P. G. Wodehouse's reference to "excellent browsing and sluicing" suggests a diet not wholly in accord with ingredients approved by the Oxford Book of Health Foods, and quotations about food often indicate a degree of self-indulgence. A character in Thomas Love Peacock's 19th-century comic novel Crotchet Castle was sustained by "a well-buttered muffin, and the tonic of a small lobster", and a few years later the clerical wit Sydney Smith wrote to a friend that, "If there is a pure and elevated pleasure in this world it is a roast pheasant with bread sauce." Edna Ferber thought that, "Roast Beef, Medium, is not only a food. It is a philosophy."

Poor presentation has often been a problem. "When I ask for a watercress sandwich, I do not mean a loaf with a field in the middle of it," remonstrated Oscar Wilde, and Philip Sassoon in the 1930s commented that a dish of lobster Newburg looked "like a puree of white gloves". Sometimes the difficulty was the combination of food: the travel writer Peter Fleming, in China in 1938, reported that "Last night we went to a Chinese dinner at six and a French dinner at nine, and I can feel the sharks' fins navigating unhappily in the Burgundy."

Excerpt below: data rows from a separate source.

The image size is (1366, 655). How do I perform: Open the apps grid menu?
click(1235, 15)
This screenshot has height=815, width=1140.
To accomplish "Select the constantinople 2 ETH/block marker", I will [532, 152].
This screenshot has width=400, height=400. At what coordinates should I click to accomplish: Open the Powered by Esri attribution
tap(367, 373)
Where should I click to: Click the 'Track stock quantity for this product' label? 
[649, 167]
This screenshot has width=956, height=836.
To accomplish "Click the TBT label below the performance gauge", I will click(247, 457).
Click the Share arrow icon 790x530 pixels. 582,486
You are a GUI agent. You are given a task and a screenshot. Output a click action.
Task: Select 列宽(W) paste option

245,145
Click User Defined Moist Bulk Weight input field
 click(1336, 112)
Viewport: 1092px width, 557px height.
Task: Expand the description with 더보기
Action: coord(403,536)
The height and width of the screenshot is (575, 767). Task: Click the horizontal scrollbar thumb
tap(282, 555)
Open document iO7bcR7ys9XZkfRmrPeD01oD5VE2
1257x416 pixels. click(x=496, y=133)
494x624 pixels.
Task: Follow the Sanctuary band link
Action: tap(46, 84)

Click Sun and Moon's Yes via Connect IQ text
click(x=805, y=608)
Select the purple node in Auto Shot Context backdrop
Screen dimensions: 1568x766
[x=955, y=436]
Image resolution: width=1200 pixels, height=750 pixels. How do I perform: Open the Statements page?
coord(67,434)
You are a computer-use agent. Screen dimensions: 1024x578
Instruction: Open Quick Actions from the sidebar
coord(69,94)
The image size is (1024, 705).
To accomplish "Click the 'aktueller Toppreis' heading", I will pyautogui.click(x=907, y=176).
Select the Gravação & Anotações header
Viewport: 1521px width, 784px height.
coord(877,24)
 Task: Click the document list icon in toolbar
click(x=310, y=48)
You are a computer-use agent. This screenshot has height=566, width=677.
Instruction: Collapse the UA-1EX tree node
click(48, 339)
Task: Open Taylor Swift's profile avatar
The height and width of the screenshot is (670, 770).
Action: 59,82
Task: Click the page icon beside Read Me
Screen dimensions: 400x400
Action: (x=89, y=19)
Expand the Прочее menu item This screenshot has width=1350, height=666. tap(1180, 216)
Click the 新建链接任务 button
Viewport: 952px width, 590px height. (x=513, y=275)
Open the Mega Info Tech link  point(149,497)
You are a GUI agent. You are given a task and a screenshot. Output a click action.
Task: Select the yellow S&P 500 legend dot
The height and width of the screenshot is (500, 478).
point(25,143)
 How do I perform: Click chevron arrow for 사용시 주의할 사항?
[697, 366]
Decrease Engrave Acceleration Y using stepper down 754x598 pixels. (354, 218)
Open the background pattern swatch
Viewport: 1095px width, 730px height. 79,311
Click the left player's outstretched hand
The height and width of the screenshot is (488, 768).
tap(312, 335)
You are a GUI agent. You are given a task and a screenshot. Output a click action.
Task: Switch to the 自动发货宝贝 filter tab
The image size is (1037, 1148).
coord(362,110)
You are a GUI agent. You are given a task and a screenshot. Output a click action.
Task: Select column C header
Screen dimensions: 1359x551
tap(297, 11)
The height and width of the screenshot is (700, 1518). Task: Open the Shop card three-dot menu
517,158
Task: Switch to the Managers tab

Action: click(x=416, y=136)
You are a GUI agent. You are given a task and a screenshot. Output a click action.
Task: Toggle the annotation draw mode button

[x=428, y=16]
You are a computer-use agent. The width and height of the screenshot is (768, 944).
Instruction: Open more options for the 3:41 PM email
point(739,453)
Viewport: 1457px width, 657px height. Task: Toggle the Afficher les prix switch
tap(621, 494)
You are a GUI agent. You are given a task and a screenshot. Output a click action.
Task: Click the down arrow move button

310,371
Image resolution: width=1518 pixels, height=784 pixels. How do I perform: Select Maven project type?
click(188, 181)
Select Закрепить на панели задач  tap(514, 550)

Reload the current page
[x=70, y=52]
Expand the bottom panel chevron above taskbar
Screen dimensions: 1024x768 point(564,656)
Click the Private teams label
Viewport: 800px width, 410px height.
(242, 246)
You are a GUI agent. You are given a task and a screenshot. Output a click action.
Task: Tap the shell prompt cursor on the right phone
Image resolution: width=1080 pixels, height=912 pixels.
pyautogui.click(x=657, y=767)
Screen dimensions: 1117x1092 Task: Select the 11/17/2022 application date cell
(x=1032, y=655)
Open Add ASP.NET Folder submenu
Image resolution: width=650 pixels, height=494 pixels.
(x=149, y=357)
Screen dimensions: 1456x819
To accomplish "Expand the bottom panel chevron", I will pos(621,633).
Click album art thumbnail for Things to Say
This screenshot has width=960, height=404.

More often, however, it is a particular kind of food that is singled out for criticism. Thomas Earle Welby described a plate of turbot as "two fishbones, two eyeballs, and a bit of black mackintosh", and Mark Twain thought that cauliflower was "nothing but cabbage with a college education." Broccoli has had a more mixed reception. The mother in E.B. White's 1928 New Yorker cartoon encouraged her child with the words, "It's broccoli, dear" (eliciting the response, "I say it's spinach, and I say the hell with it"). In 1990 George Bush Senior said simply, but with evident feeling, "I'm President of the United States, and I'm not going to eat any more broccoli." A much earlier figure, however, takes us back to the spirit of Wodehouse. "Strange to see how a good dinner and feasting reconciles everybody" said Samuel Pepys in 1665.